## REQUIRED WORK
Reproduce everything below, from the line containing "Image resolution: width=1372" down to the line containing "I will 103,480.", including both of those lines, with no changes.

[START OF AVAILABLE RECORDS]

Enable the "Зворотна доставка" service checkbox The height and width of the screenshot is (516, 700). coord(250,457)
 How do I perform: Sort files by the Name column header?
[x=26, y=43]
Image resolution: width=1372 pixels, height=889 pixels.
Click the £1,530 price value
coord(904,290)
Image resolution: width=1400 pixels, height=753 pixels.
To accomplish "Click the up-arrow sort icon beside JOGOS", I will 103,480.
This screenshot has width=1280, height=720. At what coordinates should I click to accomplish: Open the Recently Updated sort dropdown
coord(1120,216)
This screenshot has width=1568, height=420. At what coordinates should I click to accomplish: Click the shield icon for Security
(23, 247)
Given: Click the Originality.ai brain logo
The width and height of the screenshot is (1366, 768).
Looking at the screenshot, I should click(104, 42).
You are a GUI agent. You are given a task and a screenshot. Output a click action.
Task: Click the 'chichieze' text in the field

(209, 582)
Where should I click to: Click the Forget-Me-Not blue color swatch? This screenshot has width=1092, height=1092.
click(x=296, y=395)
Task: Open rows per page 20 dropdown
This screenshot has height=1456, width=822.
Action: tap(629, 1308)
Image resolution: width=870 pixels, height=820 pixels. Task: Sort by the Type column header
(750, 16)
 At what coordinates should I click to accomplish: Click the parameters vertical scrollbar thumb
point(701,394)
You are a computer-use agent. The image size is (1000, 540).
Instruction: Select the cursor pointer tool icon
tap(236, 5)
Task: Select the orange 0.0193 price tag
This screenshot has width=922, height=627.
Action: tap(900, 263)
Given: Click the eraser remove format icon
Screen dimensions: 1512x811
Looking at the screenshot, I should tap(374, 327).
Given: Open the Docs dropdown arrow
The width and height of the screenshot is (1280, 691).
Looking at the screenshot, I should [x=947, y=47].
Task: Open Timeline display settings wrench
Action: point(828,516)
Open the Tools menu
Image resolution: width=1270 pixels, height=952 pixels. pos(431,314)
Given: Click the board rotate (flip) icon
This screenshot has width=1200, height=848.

[END OF AVAILABLE RECORDS]

## TASK RESULT
Image resolution: width=1372 pixels, height=889 pixels.
Click the £1,530 price value
coord(904,290)
Image resolution: width=1400 pixels, height=753 pixels.
To accomplish "Click the up-arrow sort icon beside JOGOS", I will 103,480.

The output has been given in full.